Update 2018-Feb-19: added R feather and Pandas; thanks to @zhangliye for the pandas code
For Julia, JLD.jl has the fastest write-solution and I have used it via the ultra-convenient FileIO.jl. However for interop with other packages, the slightly slower Feather.jl is also a good choice, also it may be arguable that you read data more often than you write, so Feather.jl’s superior read-speed will be essential. However, R’s feather is faster than Julia’s.
The read and write speed seem to scale linearly, so running on a small dataset with 1 million records is also indicative of relative performance at 100 million records.

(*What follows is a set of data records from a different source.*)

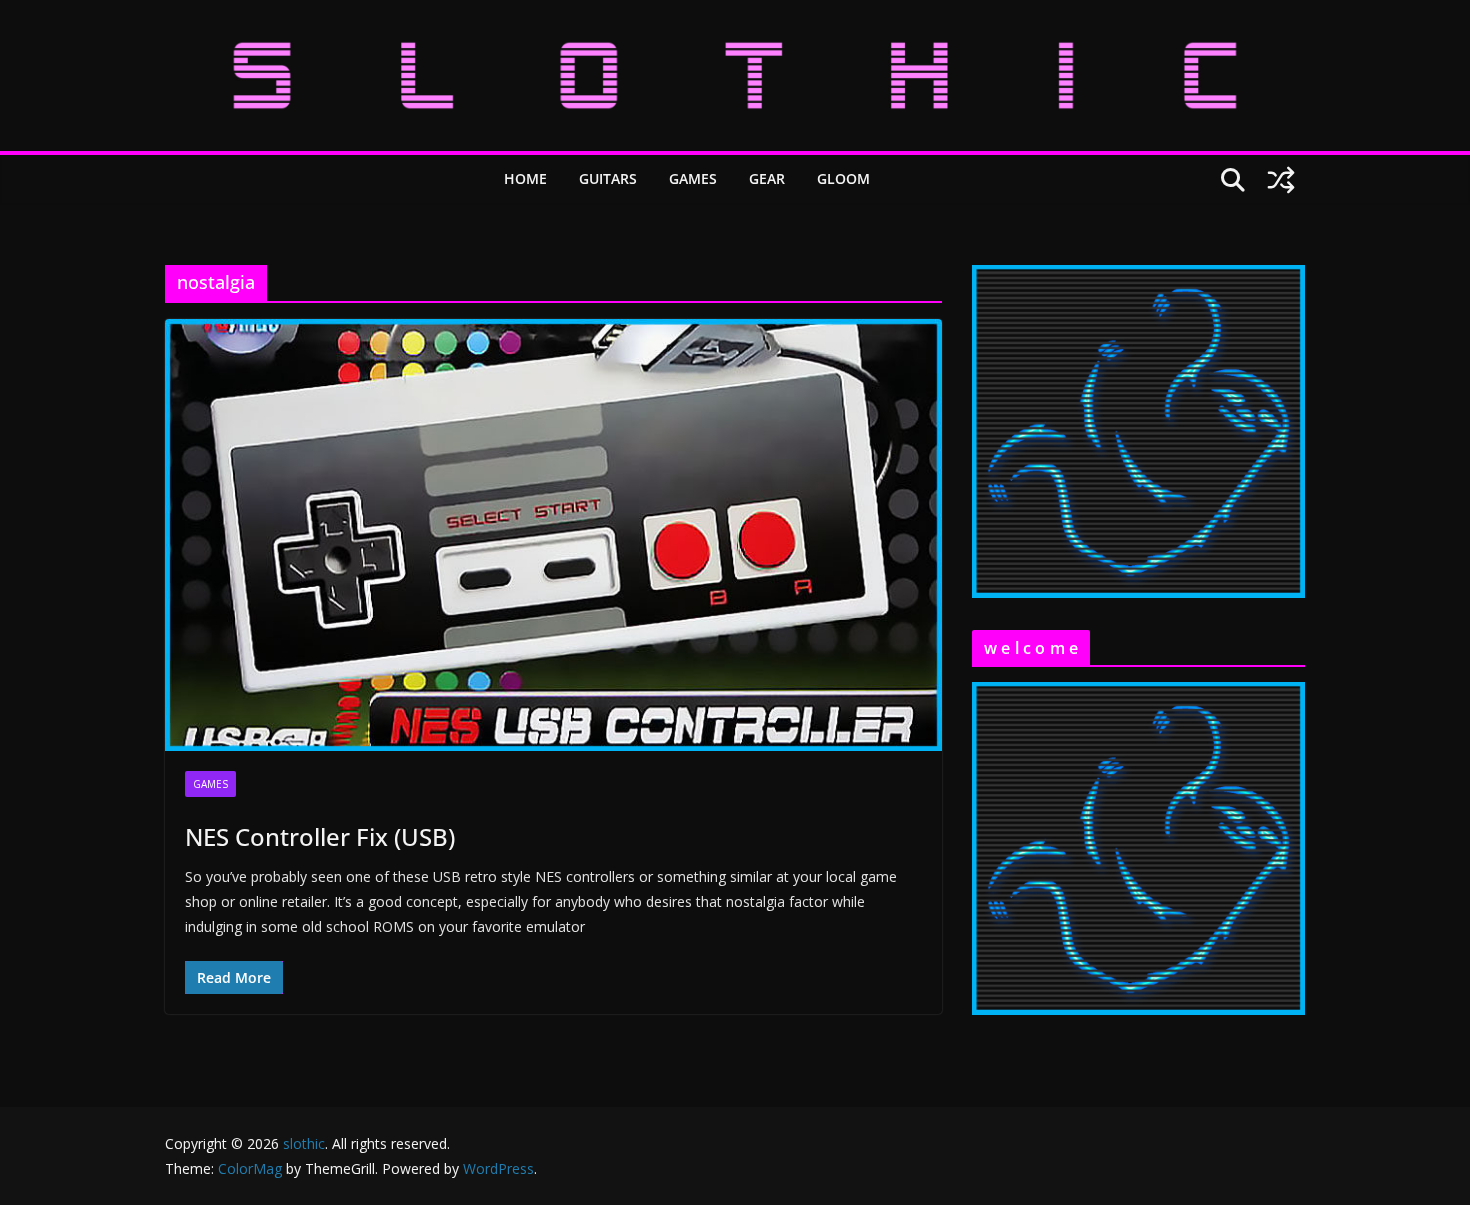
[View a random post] (1281, 180)
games (693, 178)
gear (767, 178)
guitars (608, 178)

One of R’s fast-rising superstars, fst, is the one to beat. It uses compression techniques and multi-threading to get great performance! The good news is that its format is being separated out into a C++ package so hopefully we can have a native C++ binding for fst in Julia soon (the author is getting a lot of buzzes but appears to be the sole contributor to fst at the moment)!
Also Parquet.jl doesn’t have a write functionality so I couldn’t test that, but it would’ve have been a good candidate to check out as Parquet allows compression of output datasets which can lead to space savings and faster performance.
I have excluded JuliaDB.jl as it seems to have a bug where I can’t read to the same file once I have invoked save
. uCSV.jl is slow for both read and write and will be excluded until improvement. Surprisingly, JLD2.jl is slower than JLD.jl.
benchmarking code
function bench_df_write_read(N,K, outpath, exclslow = true)
df = DataFrame(
id1 = rand(pool,N),
id2 = rand(pool,N),
id3 = rand(pool1,N),
id4 = rand(1:K,N),
id5 = rand(1:K,N),
id6 = rand(1:(N/K),N),
v1 = rand(1:5,N),
v2 = rand(1:5,N),
v3 = rand(nums,N));
FileIO.save(outpath*"df_fileio.csv", df)
frm = pd.read_csv(outpath*"df_fileio.csv") # will be used for testting Pandas
# frm[:to_feather]("d:/tmp/p.feather")
# frm[:to_parquet]("d:/tmp/p.feather")
if exclslow
writeres = [
@benchmark(Feather.write(outpath*"df.feather", $df)), # 138
# @benchmark(CSV.write(outpath*"df.csv", $df)), #569.749011
@benchmark(FileIO.save(outpath*"df_fileio.csv", $df)), # 209.438193 seconds (1.20 G allocations: 47.704 GiB, 5.91% gc time)
# @benchmark(uCSV.write(outpath*"df_u.csv", $df)), #528.785193 seconds (3.60 G allocations: 157.952 GiB, 8.43% gc time)
@benchmark(FileIO.save(outpath*"df.jld","df", $df)), #215.839709 seconds (1.16 k allocations: 6.706 GiB, 2.50% gc time)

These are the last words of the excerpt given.